There are three "divine" beings who are "nightmare" "characters" from my childhood. The three of them "haunt" me. It is likely that I have conflated them in my imagination. Or, alternately, they have converged, in some sense, in my inner world.

(The many quotation marks set off beings that are not necessarily equal, but perhaps have provided me equal amounts of terror throughout my life, for various reasons.)


The first being is the God of the Old Testament. And it is this being that provides the chalk "painting" with its title. I think of the pillar of smoke by day and the pillar of fire by night, which was leading the Israelites throughout the desert. But the relationship was holy and tense and tentative, the latter mostly because the people lacked the proper faith to trust in this God and his manifestations.

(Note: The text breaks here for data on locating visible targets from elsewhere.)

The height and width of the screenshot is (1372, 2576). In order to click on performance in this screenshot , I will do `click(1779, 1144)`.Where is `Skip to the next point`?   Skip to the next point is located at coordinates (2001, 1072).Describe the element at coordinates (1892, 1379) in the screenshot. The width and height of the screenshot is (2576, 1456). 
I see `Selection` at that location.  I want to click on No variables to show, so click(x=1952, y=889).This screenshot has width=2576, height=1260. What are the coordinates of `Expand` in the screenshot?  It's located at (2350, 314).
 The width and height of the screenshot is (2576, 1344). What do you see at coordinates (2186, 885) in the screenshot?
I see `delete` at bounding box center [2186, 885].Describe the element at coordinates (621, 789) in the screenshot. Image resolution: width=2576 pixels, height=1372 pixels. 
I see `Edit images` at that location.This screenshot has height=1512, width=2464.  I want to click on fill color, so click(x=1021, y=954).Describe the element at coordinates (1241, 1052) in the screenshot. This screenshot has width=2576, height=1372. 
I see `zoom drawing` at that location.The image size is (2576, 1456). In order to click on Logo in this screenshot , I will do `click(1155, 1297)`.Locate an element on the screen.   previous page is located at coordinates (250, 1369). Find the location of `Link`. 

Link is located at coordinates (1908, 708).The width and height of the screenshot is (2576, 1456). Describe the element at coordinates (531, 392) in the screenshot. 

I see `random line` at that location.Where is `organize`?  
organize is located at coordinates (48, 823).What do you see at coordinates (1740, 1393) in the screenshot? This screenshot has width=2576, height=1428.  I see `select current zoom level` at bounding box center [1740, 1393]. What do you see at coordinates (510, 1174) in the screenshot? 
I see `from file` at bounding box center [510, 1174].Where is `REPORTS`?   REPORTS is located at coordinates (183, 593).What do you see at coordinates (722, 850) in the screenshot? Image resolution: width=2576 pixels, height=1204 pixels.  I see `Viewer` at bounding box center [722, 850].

Additionally, I think of the fourth figure in the furnace fire with Shadrach, Meschach, and Abednego. Christians like to get a bit sloppy with the story and insist that it is Jesus made known to the the three men. I like to think that this figure is a manifestation of God, but I don't need this person to be the Word, the Son, the Christ.


The second being is Nyarlathotep, the Crawling Chaos of H. P. Lovecraft's weird fiction, who has "risen up out of the blackness of twenty-seven centuries." I think of his thousand manifestations of madness and how he pursued me when I was an impressionable young reader of horror. I see him as the "swarthy, slender, and sinister" man who "looked like a Pharaoh" so that I don't have to imagine his otherworldly, non-Euclidean, extradimensional forms.

But the "human" avatar is plenty nightmarish on its own.


The third being is Randall Flagg, the dark man of Stephen King's The Stand. I don't watch film or television series versions of Flagg because he is both very concrete in my mind and very fleeting. I see him as King described him: walking the freeway in his "sharp-toed cowboy boots" and "faded, pegged jeans and a denim jacket," the latter adorned with the many buttons he has placed there. I see him as a man of no age, as well as a man with no face. I see him as silhouette, as shadow, as darkness, as void, as abyss.


There is a piece of me that wonders if Lovecraft was drawing upon Yahweh and other gods of the ancient Middle East for Nyarlathotep. There is a piece of me that wonders if King was drawing upon Nyarlathotep for Flagg.

Even if neither Lovecraft nor King is searching back and echoing what has come before, those echoes and juxtapositions still resonate for me, right or wrong as they may be.


Which is all a long way of saying that the dark charcoal figure in the pillar of flame above is a mixture-manifestation of those three. I see one as good, one as "neutral-indifferent," and one as evil. Yet they are gathered together and presented as one in some deep place in my dreamscape. They are nightmarish because they are so other, so supernatural, so different.

And each of them has appeared in my life again for different reasons. The first because of a death and having to turn to one of my favorite stories from the Old Testament: (the same) God appearing before the prophet Elijah and giving him his mission. The second because of a couple of stories and poems I'm working on, and the weird fiction that inspires them. The third because of the film version of The Dark Tower being released, which includes Matthew McConaughey as a manifestation of Flagg.


Then, for whatever reason, I saw the forms of "Fungal Forest" underlying this figure and the chalk piece emerged. It was quick and raw in its creation. And, fortunately, it is now out on concrete and out of my head.